## ASSIGNMENT
Your answer should hold only the lines from the one containing "You are a computer-use" through the last line below, copied exactly; pictures stay out.

## Stored data entries
((

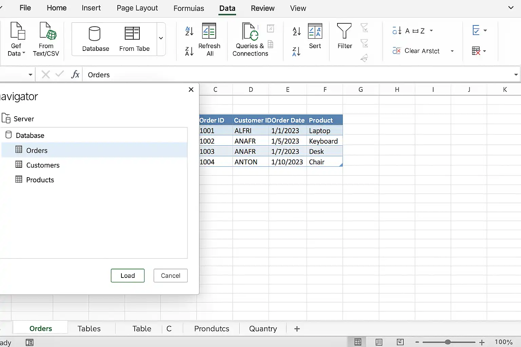Open the Database data source icon
Viewport: 521px width, 347px height.
pos(94,34)
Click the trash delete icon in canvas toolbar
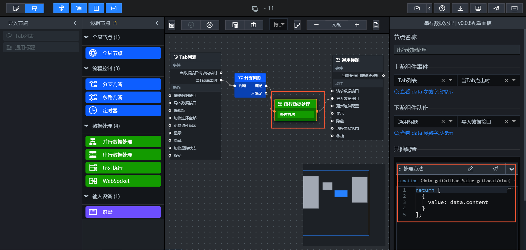526x250 pixels. click(253, 25)
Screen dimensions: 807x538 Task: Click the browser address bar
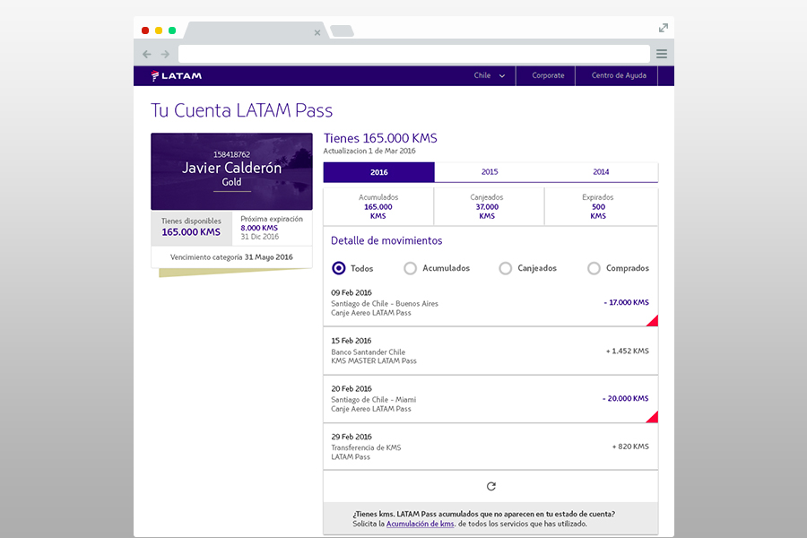tap(413, 54)
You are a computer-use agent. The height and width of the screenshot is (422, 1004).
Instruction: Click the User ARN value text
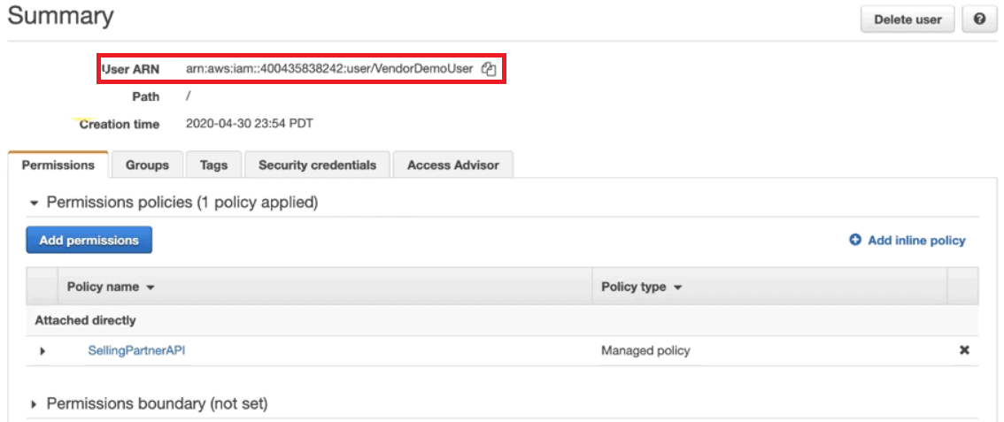(x=329, y=69)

))

## RESULT OF THE TASK
You are a computer-use agent. The height and width of the screenshot is (422, 1004).
Instruction: Click the User ARN value text
(x=329, y=69)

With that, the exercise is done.